Providing an emergency supply of medicine out of hours was the most common reason, cited in 29% of cases, for a pharmacy accessing a patient’s SCR. “Whilst this is the highest single use, it is not as high as originally expected by the industry. This could indicate that use of the SCR in this scenario is not being maximised,” say the report’s authors.
The pilot also found that 72% of cases in which the SCR was accessed involved identifying a medicine that the patient was unsure of. The pilot project also found that, on average, over a six month period, 2.9 SCRs were accessed per month per pharmacy. If this was applied to all pharmacies in England, this would represent more than 400,000 accesses per year.

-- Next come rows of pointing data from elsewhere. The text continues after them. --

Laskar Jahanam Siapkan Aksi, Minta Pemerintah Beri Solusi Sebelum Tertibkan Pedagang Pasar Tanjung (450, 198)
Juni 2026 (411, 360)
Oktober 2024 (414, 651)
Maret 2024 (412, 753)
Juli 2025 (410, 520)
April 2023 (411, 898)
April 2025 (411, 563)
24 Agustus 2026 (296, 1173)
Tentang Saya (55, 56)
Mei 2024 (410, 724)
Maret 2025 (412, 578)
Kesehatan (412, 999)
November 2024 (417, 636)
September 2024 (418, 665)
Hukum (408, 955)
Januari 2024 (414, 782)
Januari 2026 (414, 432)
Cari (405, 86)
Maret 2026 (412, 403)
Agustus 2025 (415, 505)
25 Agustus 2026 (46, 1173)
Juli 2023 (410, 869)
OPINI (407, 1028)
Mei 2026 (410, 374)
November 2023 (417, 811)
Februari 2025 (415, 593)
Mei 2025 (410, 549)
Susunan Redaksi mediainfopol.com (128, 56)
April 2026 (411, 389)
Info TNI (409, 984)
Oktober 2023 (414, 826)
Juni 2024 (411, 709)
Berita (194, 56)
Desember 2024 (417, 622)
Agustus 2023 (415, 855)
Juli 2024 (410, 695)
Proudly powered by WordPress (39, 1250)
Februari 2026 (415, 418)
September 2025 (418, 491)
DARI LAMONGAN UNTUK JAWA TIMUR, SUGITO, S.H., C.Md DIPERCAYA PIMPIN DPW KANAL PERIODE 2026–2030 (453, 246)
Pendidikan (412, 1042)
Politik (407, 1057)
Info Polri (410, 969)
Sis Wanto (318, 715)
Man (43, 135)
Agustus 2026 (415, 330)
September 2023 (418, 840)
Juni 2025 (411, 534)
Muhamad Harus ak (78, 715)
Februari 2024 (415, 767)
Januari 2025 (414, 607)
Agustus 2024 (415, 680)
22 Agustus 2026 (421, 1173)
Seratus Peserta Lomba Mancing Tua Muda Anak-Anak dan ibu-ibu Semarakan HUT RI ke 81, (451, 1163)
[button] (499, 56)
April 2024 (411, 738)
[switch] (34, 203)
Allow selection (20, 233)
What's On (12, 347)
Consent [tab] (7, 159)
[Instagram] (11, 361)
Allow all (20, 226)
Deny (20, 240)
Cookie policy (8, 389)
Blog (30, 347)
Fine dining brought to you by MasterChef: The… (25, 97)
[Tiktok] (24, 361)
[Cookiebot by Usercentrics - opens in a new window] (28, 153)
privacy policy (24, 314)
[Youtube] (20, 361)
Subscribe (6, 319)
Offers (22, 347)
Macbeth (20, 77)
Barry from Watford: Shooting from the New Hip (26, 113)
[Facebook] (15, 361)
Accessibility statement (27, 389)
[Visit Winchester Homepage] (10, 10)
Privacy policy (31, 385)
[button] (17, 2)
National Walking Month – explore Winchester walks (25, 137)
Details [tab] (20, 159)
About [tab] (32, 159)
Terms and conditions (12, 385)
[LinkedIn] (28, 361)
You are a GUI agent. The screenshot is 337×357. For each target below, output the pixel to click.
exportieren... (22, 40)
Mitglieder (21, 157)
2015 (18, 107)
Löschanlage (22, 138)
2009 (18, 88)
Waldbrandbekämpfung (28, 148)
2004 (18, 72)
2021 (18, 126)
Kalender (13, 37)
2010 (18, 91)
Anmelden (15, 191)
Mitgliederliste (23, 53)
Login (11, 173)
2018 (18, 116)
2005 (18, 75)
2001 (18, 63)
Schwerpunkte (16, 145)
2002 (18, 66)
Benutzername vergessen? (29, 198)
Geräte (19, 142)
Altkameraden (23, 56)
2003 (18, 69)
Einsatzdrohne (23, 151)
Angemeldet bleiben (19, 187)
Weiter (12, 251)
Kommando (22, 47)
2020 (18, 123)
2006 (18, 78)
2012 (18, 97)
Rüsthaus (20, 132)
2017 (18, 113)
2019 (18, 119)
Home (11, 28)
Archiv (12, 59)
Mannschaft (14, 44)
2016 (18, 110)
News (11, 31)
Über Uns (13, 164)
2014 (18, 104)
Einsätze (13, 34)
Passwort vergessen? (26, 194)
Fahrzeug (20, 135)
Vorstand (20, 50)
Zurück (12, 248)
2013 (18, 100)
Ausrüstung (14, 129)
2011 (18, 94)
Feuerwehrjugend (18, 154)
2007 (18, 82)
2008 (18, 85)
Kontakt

Stewart Kelly, from the Woodhouse Pharmacy in Sheffield, and one of the pharmacists involved in the pilot, says having access to the SCR prevented one of his patients from being dispensed an antibiotic that they were allergic to.
“Had the patient not contacted the pharmacy, and had I not been able to access their SCR, a significant patient safety incident could have occurred,” he says.
Support for the move
The announcement to roll out the scheme to the rest of England was made by community and social care minister Alistair Burt, who describes pharmacists as an “untapped resource”.
“As experts in medicines, they can help people to manage their conditions and take some of the pressure off our GPs,” he says. “That’s why it makes complete sense to give them the ability to access patients’ summary care records, where appropriate.”
The government intends to use money from its primary care infrastructure fund to help train pharmacists to access and use the SCR.
“I encourage all community pharmacists to get involved and further improve the care we can give people in their communities,” Burt adds.
Britain’s pharmacy regulator, the General Pharmaceutical Council, is also supportive of the move. “Pharmacy professionals in other settings, including hospitals and GP surgeries, are already accessing records and using this information and their expertise to improve the health and well-being of their patients,” says Duncan Rudkin, the GPhC’s chief executive. He adds that professional standards already exist that govern the holding of secure patient information, obtaining patient consent and patient privacy.
Pharmacists in England who would like to access SCRs would need a NHS smartcard, along with specific SCR roles assigned to it. They will also need to be on the N3 network (the national broadband network for the NHS) and be able to access the NHS Spine web-portal, known as the Summary Care Record Application (SCRa).
The HSCIC says there will be controls in place to monitor access, with patients being able to make requests to see who has accessed their SCR.
Pharmacies must have clear and robust standard operating procedures in place as part of their approach to information governance, the HSCIC adds.
The decision is being supported by patient groups. Katherine Murphy, the chief executive of the Patients Association, says pharmacists can provide person-centred services for the patients they serve by having access to a patient’s SCR.
Caroline Abrahams, charity director at Age UK, says community pharmacists can play a vital role in ensuring people in later life are using their medication safely and effectively.
“The SCR could help community pharmacists to do even more, but it is vital that before any data are shared there must be a full and open conversation about what this means to an individual and on this basis, their clear consent,” she adds.
When someone is taking a large number of different medications, it can sometimes be difficult to remember all the potential side effects, or how and when to take treatments.
“When time with a GP can often be short, this support offered by pharmacies can make a significant difference to the health and wellbeing of older people,” she says.